● **Records for the exercise**

========

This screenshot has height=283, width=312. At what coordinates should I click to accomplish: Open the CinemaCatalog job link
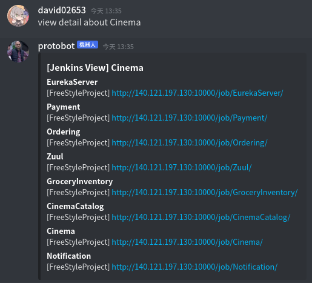[201, 218]
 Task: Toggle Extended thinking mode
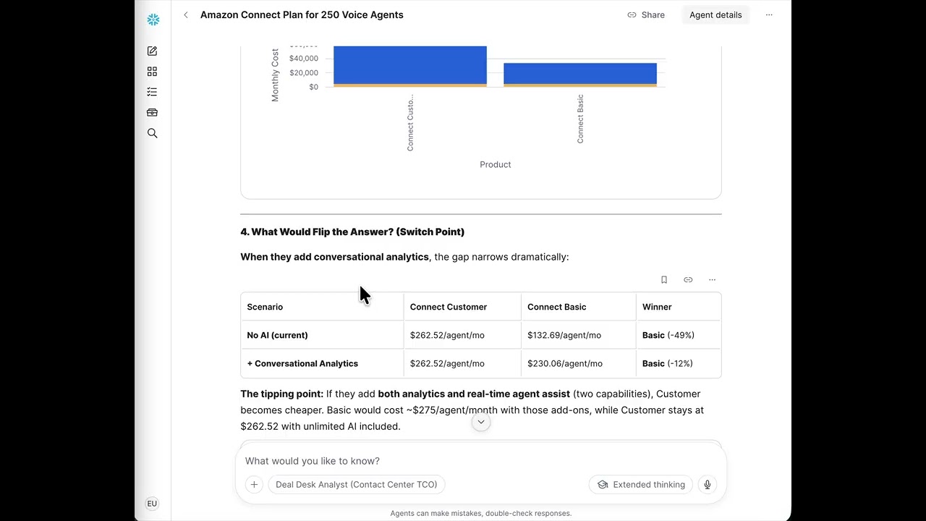coord(641,485)
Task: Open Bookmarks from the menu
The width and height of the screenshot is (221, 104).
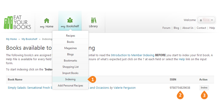Action: point(71,60)
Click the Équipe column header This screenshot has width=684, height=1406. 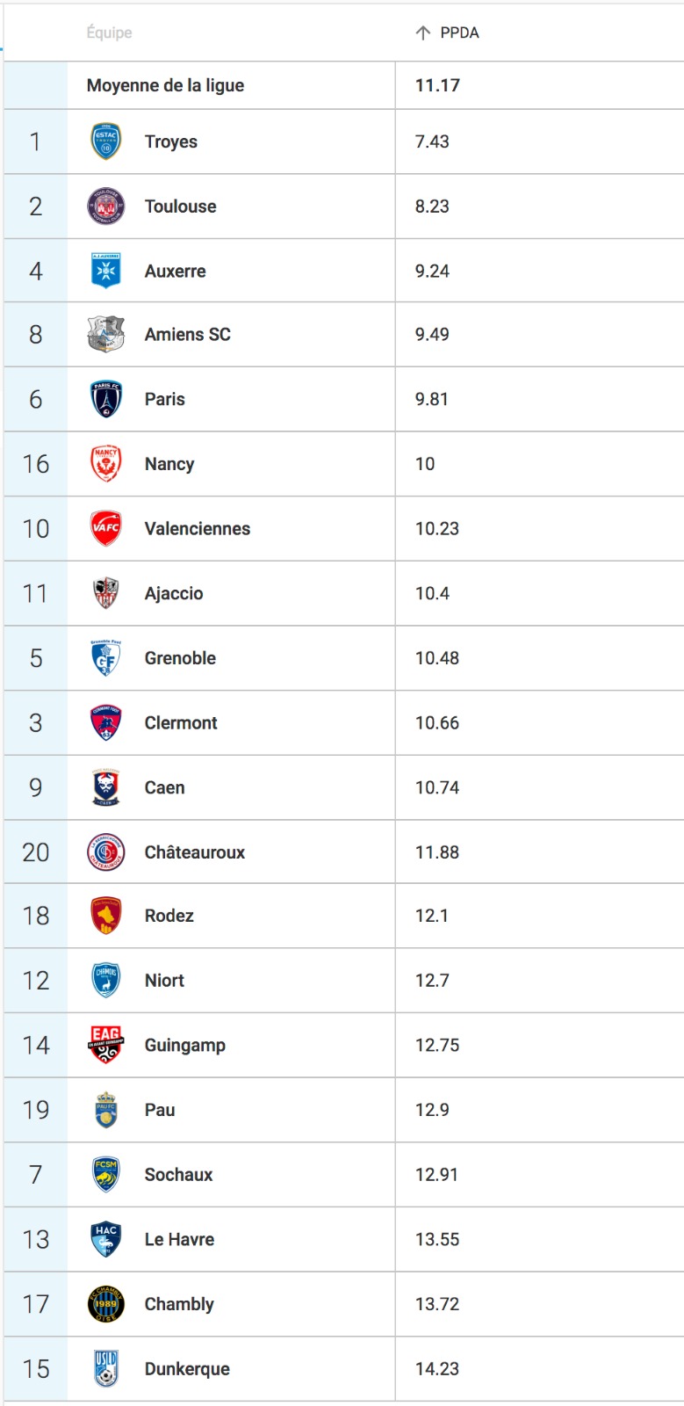pos(110,33)
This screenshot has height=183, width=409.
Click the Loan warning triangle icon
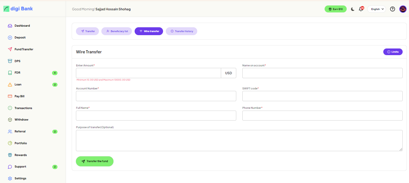click(x=10, y=85)
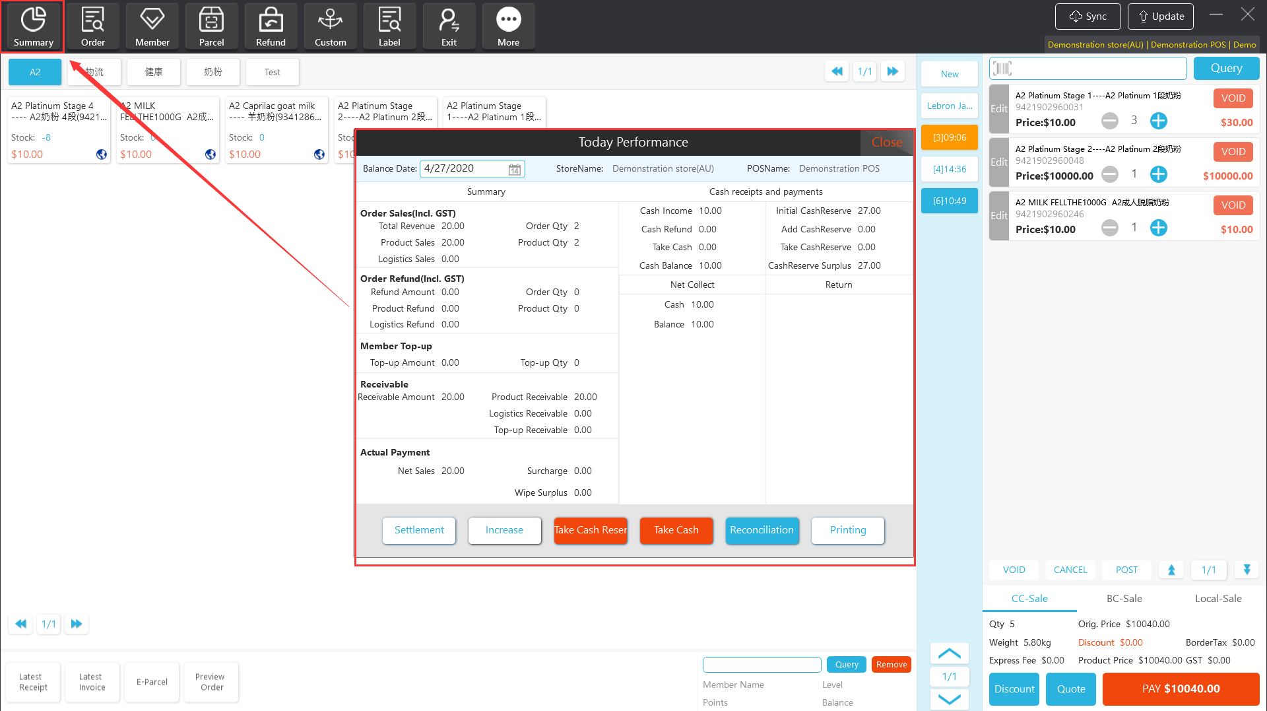Increase quantity of A2 Platinum Stage 1
Image resolution: width=1267 pixels, height=711 pixels.
click(x=1158, y=121)
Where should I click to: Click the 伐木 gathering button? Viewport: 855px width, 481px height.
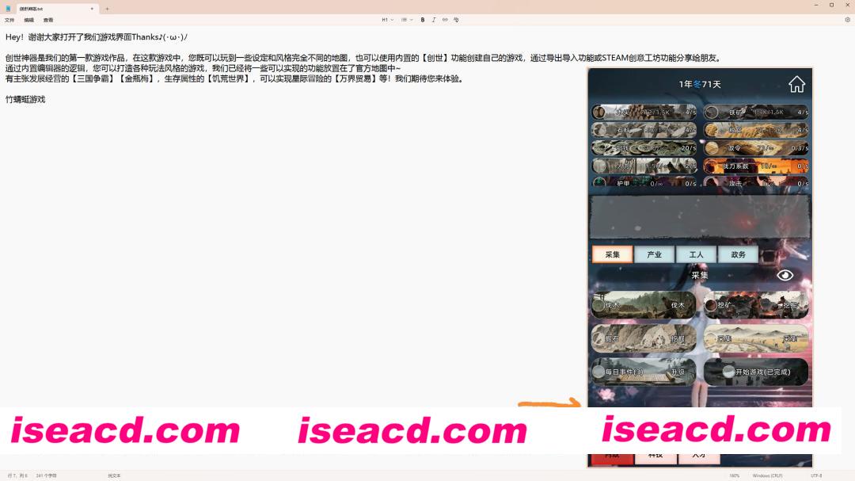coord(644,305)
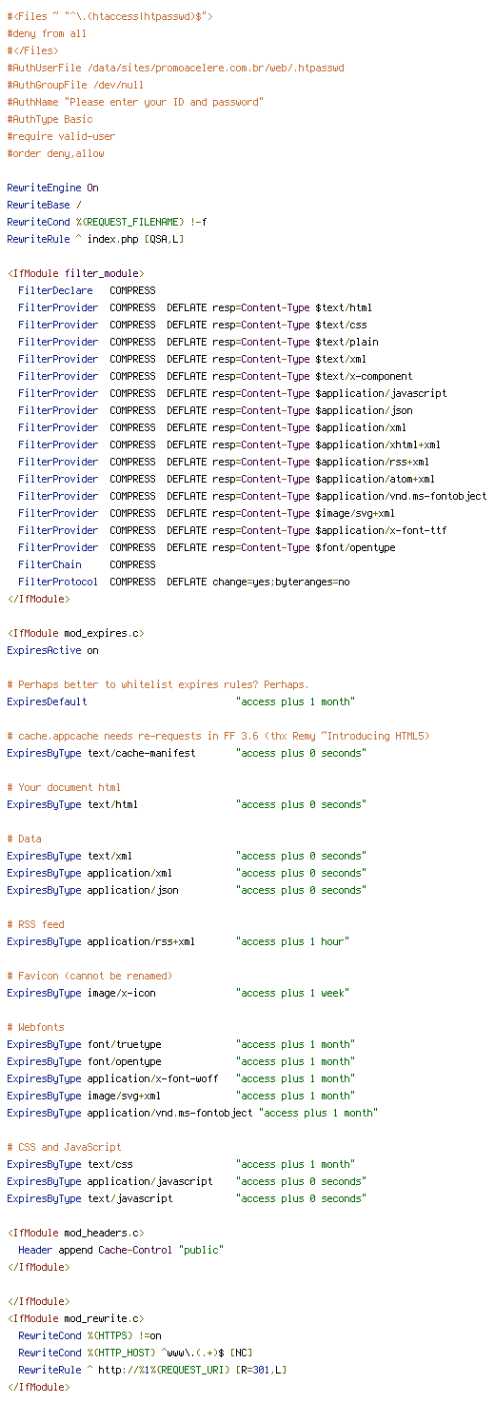495x1403 pixels.
Task: Click the FilterProtocol change=yes;byteranges=no line
Action: (x=184, y=582)
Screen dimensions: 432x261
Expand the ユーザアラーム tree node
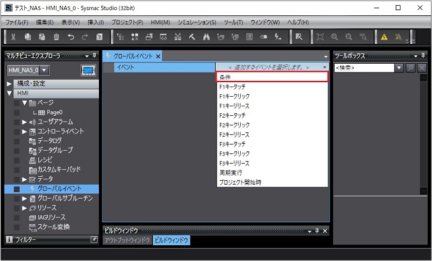(x=25, y=122)
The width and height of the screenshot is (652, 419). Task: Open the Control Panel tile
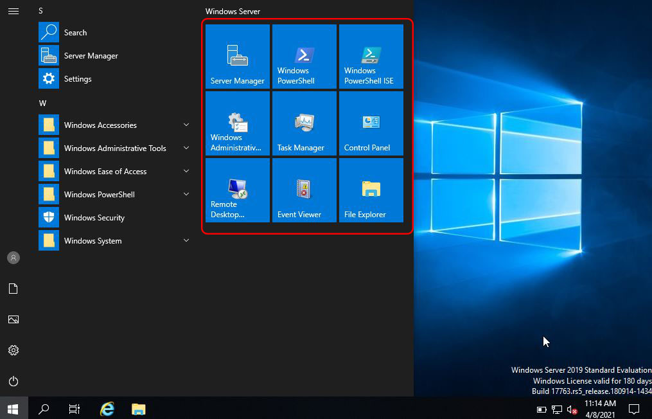[371, 123]
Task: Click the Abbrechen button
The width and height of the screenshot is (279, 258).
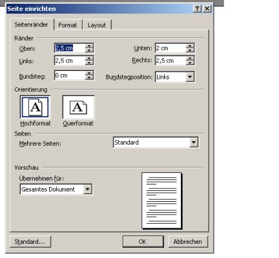Action: point(188,241)
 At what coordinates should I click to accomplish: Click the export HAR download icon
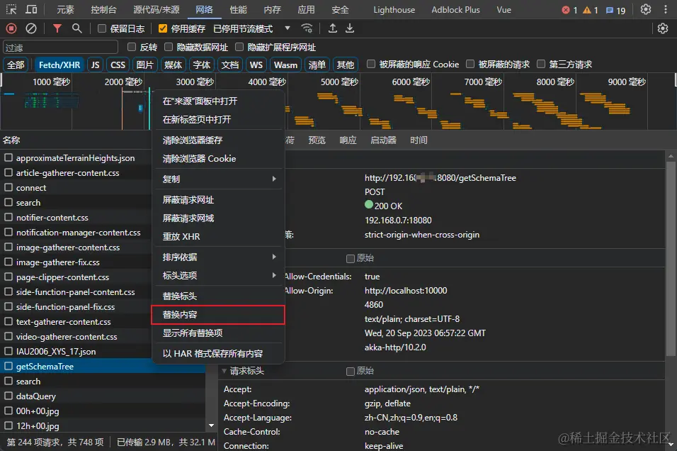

========

● **Task goal**
No pictures belong in the copy; quote exactly the lines from the line containing "The width and height of the screenshot is (279, 258)." through the final line of the material, both ends included.

● **Answer section**
The width and height of the screenshot is (279, 258).
Action: point(188,241)
 At what coordinates should I click to accomplish: Click the export HAR download icon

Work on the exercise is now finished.